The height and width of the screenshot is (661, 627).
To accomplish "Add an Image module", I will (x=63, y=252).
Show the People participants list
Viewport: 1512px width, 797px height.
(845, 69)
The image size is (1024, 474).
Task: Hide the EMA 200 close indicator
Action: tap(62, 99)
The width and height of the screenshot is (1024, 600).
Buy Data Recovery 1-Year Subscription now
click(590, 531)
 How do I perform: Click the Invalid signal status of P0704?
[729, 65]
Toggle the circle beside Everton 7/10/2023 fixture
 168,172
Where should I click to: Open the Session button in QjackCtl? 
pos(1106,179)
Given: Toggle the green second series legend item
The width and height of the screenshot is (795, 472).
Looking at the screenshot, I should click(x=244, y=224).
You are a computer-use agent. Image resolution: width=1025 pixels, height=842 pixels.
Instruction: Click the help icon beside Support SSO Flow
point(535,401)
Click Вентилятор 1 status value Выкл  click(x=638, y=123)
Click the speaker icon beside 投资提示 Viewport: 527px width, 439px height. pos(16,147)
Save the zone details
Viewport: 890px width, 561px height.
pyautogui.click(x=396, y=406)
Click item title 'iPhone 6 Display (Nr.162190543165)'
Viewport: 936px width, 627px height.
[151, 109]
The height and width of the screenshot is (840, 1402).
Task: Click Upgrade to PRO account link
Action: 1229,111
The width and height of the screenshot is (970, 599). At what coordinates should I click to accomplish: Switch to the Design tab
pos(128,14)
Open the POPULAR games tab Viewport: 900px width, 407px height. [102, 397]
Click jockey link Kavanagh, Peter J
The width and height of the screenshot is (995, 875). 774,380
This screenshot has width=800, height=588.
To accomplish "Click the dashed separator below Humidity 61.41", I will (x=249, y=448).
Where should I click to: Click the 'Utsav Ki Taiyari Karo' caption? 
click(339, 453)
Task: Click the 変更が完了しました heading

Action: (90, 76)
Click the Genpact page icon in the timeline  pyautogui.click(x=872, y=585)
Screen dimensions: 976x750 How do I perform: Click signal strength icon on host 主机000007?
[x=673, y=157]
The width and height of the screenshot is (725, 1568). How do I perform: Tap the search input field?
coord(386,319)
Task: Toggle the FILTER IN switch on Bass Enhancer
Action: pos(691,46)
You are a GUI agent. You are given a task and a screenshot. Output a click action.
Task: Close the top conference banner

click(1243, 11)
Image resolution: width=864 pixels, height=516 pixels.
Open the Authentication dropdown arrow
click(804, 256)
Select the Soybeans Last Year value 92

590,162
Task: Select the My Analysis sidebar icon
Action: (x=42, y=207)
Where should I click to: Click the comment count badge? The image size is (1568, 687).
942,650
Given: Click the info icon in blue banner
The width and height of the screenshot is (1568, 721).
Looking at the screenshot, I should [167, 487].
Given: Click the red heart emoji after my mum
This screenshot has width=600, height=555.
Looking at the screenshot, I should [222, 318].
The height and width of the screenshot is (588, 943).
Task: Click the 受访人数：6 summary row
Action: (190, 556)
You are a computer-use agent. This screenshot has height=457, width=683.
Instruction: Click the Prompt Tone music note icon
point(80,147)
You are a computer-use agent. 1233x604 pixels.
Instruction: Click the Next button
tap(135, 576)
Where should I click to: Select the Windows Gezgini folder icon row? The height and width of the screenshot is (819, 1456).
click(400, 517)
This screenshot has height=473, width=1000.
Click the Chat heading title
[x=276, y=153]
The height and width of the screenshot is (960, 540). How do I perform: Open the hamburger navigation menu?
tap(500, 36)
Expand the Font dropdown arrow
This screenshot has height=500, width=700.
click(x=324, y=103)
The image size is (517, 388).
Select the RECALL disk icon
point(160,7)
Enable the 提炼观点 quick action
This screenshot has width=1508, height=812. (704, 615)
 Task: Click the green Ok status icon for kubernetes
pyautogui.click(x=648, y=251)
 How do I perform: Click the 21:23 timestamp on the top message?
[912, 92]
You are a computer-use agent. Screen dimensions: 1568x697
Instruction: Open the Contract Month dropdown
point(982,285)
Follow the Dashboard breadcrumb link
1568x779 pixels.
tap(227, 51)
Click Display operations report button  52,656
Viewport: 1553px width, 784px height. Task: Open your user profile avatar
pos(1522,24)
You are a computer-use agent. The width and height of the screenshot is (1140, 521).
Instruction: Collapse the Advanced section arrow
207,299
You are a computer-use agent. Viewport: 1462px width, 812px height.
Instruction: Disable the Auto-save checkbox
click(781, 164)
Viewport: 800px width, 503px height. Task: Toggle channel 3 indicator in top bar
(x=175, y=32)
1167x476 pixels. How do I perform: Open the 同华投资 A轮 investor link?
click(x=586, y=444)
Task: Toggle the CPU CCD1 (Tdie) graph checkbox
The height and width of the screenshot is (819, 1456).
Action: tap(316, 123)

- - -

- Set exercise -
Please write out the rows above verbatim, from the line with "Open the POPULAR" up to and including the line with "click(1243, 11)".

- The result -
Open the POPULAR games tab Viewport: 900px width, 407px height. [102, 397]
Click jockey link Kavanagh, Peter J
The width and height of the screenshot is (995, 875). 774,380
This screenshot has width=800, height=588.
To accomplish "Click the dashed separator below Humidity 61.41", I will (x=249, y=448).
Where should I click to: Click the 'Utsav Ki Taiyari Karo' caption? 
click(339, 453)
Task: Click the 変更が完了しました heading

Action: (90, 76)
Click the Genpact page icon in the timeline  pyautogui.click(x=872, y=585)
Screen dimensions: 976x750 How do I perform: Click signal strength icon on host 主机000007?
[x=673, y=157]
The width and height of the screenshot is (725, 1568). How do I perform: Tap the search input field?
coord(386,319)
Task: Toggle the FILTER IN switch on Bass Enhancer
Action: pos(691,46)
You are a GUI agent. You are given a task and a screenshot. Output a click action.
Task: Close the top conference banner

click(1243, 11)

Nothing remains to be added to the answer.